Northwestern Home Page   Catalysis: Epitaxy Matters

Nature composes some of her loveliest poems
for the microscope and the telescope
Theodore Roszak

Images of Pt nanoparticles on SrTiO3, on the left at low magnification and on the right at high.

Researchers at Northwestern University's Institute for Catalysis in Energy Processing have discovered a new strategy for fabricating metal nanoparticles in catalysts which promises to enhance the selectivity and yield for a wide range of structure-sensitive catalytic reactions.
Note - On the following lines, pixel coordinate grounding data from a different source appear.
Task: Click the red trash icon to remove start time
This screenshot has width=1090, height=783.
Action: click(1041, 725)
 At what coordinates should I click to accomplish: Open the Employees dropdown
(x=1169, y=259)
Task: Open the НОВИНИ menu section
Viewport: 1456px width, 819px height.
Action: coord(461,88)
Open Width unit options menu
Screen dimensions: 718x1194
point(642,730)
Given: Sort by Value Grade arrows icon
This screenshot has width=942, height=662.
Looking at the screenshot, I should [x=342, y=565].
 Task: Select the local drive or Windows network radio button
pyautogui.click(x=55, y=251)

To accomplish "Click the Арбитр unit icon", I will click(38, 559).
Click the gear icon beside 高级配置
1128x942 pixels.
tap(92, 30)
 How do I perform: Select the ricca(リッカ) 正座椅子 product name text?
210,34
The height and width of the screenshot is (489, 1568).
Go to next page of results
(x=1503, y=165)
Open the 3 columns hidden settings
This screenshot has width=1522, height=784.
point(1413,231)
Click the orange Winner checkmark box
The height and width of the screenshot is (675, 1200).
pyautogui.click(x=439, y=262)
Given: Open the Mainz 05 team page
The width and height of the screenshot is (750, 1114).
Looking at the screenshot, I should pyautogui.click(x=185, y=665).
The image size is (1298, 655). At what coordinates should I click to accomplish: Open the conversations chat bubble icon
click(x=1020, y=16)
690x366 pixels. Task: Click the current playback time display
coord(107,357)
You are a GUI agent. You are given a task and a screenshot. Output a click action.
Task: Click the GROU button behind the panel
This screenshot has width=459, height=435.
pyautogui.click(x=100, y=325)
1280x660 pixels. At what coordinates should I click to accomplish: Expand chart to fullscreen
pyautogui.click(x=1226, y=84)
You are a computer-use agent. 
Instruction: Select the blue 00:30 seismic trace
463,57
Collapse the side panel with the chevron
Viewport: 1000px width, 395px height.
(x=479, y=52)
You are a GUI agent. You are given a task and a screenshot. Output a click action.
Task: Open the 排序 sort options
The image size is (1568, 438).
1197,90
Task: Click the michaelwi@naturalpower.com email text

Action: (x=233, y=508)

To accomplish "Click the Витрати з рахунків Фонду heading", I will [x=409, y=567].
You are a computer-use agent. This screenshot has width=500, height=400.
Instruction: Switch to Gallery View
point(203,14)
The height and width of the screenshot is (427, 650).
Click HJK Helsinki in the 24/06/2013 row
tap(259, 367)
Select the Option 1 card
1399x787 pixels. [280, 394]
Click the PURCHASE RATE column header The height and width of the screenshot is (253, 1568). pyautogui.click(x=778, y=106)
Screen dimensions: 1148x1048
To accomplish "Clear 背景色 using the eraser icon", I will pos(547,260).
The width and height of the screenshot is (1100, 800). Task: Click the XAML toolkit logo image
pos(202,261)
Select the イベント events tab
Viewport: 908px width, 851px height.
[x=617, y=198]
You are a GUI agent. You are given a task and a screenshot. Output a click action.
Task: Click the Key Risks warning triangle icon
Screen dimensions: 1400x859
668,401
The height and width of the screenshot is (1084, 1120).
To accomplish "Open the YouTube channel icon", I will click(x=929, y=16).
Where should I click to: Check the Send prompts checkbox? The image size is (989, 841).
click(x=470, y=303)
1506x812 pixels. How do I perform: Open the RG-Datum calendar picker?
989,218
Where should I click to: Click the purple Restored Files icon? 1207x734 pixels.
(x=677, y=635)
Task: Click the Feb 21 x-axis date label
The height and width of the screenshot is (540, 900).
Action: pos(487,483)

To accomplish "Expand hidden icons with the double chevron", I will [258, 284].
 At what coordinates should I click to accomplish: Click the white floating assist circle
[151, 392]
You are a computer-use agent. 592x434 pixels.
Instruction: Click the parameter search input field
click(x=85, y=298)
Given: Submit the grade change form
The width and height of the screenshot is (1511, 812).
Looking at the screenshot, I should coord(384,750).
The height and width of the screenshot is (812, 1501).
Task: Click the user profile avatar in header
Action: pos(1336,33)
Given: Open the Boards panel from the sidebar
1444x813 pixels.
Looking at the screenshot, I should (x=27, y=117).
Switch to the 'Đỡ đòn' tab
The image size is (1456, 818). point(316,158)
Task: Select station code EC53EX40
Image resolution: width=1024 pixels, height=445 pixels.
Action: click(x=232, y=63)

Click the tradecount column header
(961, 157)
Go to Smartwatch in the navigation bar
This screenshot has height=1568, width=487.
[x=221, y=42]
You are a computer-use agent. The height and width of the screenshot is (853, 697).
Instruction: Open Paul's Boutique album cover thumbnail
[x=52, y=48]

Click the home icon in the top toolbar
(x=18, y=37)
It is known that nanoparticles with only certain crystal faces exposed perform much better as catalysts in many industrially important reactions. Previous attempts to design such catalysts by changing just the nanoparticle shape have failed, as the particles eventually revert back to the lowest energy structure. The new approach is to design not the particle, rather the support that it is sitting on, so the nanoparticle automatically has the desirable exposed surfaces. These nanoparticles will then be stable and should survive the rigors of long-term use as catalysts. The findings were published online Feb. 2nd by the journal Nano Letters.

The Nano Letters paper is titled Oriented Catalytic Platinum Nanoparticles on High Surface Area Strontium Titanate Nanocuboids. The authors of the paper are James A. Enterkin (first author), Kenneth R. Poeppelmeier and Laurence D. Marks from Northwestern.

The Northwestern University Institute for Catalysis in Energy Processing, funded through the U.S. Department of Energy, Office of Basic Energy Science, supported the research.